Overseas transactions played a big role in helping Canadian mining companies recover from their lows "with a vengeance" in 2009, a new study shows.
A report by Ernst & Young, which highlights the top 100 mining companies on the Toronto Stock Exchange, says that their aggregate market capitalization increased a staggering 74% in 2009, from $187-billion in January to $325-billion in December.
One factor behind their success was their ability to do deals overseas. The study shows that a record 442 deals were completed by Canadian mining companies abroad, worth $10.2-billion. While the dollar figure was down from 2008, the number of deals was way up.
“I think it speaks to the international prowess of the Canadian mining industry,” Tom Whelan, head of Ernst & Young’s national mining practice, said in an interview. “It was no small feat.”
Traditional financing became extremely difficult after the credit crisis, but many companies were able to raise capital from state-owned entities overseas. The single biggest deal was the $1.74-billion investment that Teck Resources Ltd. received from China Investment Corp. (CIC). Other notable deals were CIC’s US$500-million investment in SouthGobi Energy Resources Ltd., and the US$240-million that Consolidated Thompson Iron Mines Ltd. received from Wuhan Iron and Steel Group.
Some Canadian companies were active in overseas M&A as well, The biggest deal there was Eldorado Gold Corp.’s takeover of Sino Gold Mining Ltd.
Mr. Whelan said he is a bit surprised that there has not been more deal-making in the current market.
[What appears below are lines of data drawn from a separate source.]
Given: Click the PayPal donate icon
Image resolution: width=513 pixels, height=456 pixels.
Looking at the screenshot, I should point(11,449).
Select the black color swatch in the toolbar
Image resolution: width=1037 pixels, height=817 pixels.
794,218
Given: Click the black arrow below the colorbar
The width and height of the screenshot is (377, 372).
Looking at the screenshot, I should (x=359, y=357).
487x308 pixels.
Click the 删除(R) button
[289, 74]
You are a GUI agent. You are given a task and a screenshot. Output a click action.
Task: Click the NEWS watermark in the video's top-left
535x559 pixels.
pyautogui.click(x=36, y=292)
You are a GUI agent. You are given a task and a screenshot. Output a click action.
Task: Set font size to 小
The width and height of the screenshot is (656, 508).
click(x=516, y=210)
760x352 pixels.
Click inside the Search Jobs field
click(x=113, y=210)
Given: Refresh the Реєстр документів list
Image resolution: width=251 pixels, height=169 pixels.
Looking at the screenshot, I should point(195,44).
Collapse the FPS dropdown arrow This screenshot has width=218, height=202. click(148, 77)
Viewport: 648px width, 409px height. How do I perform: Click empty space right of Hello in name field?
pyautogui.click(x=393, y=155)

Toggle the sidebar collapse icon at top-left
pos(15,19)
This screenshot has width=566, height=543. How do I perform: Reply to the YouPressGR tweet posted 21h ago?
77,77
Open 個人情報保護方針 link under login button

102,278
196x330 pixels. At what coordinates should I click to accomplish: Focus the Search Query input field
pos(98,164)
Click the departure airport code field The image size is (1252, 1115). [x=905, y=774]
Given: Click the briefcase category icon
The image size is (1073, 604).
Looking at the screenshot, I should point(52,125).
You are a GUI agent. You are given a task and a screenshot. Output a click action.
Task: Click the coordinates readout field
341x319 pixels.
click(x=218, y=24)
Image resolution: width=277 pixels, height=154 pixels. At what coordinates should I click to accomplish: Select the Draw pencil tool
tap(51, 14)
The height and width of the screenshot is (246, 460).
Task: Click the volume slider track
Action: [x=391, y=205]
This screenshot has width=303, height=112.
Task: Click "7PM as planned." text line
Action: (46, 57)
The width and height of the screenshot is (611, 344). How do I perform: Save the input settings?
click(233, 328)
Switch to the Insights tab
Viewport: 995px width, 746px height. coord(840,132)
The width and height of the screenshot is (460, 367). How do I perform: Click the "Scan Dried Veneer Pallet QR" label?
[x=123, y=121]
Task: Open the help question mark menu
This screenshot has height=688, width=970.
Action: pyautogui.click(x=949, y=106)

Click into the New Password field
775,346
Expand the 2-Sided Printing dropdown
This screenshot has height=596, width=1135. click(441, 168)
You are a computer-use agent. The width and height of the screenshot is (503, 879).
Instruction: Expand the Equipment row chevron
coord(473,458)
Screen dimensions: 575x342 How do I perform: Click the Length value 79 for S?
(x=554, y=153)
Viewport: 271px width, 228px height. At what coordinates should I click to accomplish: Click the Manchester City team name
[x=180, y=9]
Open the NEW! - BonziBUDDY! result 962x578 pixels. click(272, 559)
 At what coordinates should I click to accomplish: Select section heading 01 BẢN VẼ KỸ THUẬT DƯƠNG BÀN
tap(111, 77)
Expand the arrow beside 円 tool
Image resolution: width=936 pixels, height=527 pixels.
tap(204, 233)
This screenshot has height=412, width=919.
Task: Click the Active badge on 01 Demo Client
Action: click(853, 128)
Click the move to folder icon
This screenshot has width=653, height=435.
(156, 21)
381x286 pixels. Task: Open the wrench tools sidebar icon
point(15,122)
Part of the reason is that boards are now much more risk-averse than they used to be.
He also said that he is encouraging companies to be as proactive with host governments as possible. He pointed out that no matter how many jobs companies create, governments will always want to see a fair return.
“It’s a great business to be in because there’s so much to manage and so many risks,” he said.